Let’s go through an example of writing a 500 point list. If you’re just joining this column, I’d recommend you read the earlier parts (Part 1, Part 2, and Part 3) to catch up on starting your new force.

There were 3 guidelines I pointed out in my last article.  You should consider these points whenever you tweak a list:

  1. Consider what’s already in your army.
  2. Consider the point value of a unit or upgrade, in relation to your whole list as well as other options your codex gives you.
  3. Consider how you plan to win with every unit.

To recap, I want to hit 500 points, starting with the mandatory HQ and two Troops choices:

Company Command Squad

Alpha Platoon 
   Platoon Command Squad
   Infantry Squad
   Infantry Squad
Beta Platoon
   Platoon Command Squad
   Infantry Squad
   Infantry Squad

What does this army need?  Some direction!  I see a blank canvas of infantry squads, bristling gunlines waiting for a purpose.  We need to consider a few problems: killing infantry, killing tanks, and taking objectives.  That is, after all, how you win games!

Killing Infantry

We’re going to devote one entire platoon to killing infantry.  In a 500 point game, most armies can’t afford to field a ton of transports, walkers, and tanks because they’re also required to take 2 Troops and an HQ unit.  The Imperial Guard can merge squads, allowing you to consolidate potential kill-points (KP’s) for missions where no objectives are on the table.  Likewise, a 20-man blob squad can require a lot of firepower to take down.

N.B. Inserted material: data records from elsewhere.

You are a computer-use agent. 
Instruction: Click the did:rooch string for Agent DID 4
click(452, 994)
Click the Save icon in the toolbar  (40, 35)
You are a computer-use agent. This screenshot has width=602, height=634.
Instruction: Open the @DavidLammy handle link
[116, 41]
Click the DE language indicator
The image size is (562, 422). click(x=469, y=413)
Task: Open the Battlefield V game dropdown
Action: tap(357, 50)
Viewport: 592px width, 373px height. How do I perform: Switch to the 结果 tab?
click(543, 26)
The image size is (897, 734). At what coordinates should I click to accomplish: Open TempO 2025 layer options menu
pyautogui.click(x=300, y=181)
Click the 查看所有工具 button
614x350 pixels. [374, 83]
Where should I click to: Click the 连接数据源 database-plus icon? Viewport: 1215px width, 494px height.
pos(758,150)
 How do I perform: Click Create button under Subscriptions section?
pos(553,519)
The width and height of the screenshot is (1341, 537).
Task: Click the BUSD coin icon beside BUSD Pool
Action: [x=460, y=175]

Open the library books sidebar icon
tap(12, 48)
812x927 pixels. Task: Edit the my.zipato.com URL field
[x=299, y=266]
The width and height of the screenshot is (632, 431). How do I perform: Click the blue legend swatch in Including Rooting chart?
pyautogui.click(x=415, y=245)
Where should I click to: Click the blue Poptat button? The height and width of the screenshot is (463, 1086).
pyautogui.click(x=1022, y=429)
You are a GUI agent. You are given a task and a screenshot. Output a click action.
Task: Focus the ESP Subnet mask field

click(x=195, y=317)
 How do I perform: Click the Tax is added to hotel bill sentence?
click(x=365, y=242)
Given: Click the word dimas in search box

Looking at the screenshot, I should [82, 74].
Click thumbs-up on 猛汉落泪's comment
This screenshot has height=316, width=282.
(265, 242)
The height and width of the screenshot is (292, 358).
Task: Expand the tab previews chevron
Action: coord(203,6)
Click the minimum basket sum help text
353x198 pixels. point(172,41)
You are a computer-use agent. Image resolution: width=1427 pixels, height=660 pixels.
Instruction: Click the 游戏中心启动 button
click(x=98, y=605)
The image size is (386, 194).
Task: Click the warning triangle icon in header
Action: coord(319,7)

If we’re going to move this blob squad around, they won’t be able to use heavy weapons.  A good idea for squads that will roam around is assault weapons: grenade launchers and flame throwers.  I’ll opt to equip both infantry squads in the platoon with flamers, allowing them to get up close and personal and not be hindered by their poor ballistic skill.

Of course, Guardsmen aren’t infallible.  In order to protect this squad I’ll want to keep their Platoon Command Squad (PCS) moving with them, to help them along with orders.  As they’ll be supporting an assault-oriented “hammer” squad, it makes sense to equip the PCS with laspistols and CCW’s, instead of the standard lasgun.  I’m also going to throw in a Commissar with a power weapon, to ensure that the squad always gets to roll at a high leadership and gets a “free” reroll.  Let’s review our objectives:

  1. What else is in my army? Right now just plain infantry, so it’s ok to specialize this platoon.
  2. What kind of points are we talking about? We’ve only added 55 points to our army, but given it some serious teeth in terms of holding objectives or dealing with enemy infantry on a 500-point game’s small board.
  3. How will I win? By burning them, or by squatting on an objective and using orders to keep morale and cover saves up.

Killing Tanks

At 500 points, you likely don’t have to worry about seeing too many tanks.  Still, you want to be prepared for transports, walkers, or “that guy” who does bring a tank.  Plus, a lot of weapons designed to kill light vehicles can work in a pinch for killing infantry!  I’m going to shape the other two squads into anti-tank squads, giving them both an autocannon.  I’m a big fan of the autocannon, because it gets a couple shots (which is important with BS3) and has relatively high strength and low AP.  It’s great for popping Dreadnoughts, Transports, and more.

I’ll also add a Scout Sentinel, with an autocannon, to keep in reserve.  This allows you to outflank, so you can show up on a side table edge and take potshots at exposed rear and side armor.  You can also tie up weak infantry (be careful for hidden powerfists!) ad infinitum, if they’re not prepared for it.  Let’s ask the same questions:

  1. What else is in my army? A lot of anti-infantry stuff.  Adding 3 autocannons gives some serious punch against transports and walkers, but we have to be careful because as of now we only have one vehicle, and that will likely draw the ire of every high-strength weapon pointed our way.
  2. What kind of points are we talking about? This adds another 65 points to our tally.  The Sentinel is a big investment at almost 10% of our list, but can be our only means of silencing enemy artillery or tying up hordes.
  3. How will I win? These units buy time for your objective-grabbers to get into position, as well as keeping enemy units honest by denying big shooting lanes.

Grabbing Objectives

This problem must be solved in two respects: using troops to grab your own objectives, and using fast or resilient units to contest enemy-held objectives.  We have a whole platoon dedicated to grabbing and holding objectives, and your defensive-minded squads should hold the ones in your own territory.  We even have a Sentinel, who can sweep in from a flank and contest an objective or keep scoring units tied up.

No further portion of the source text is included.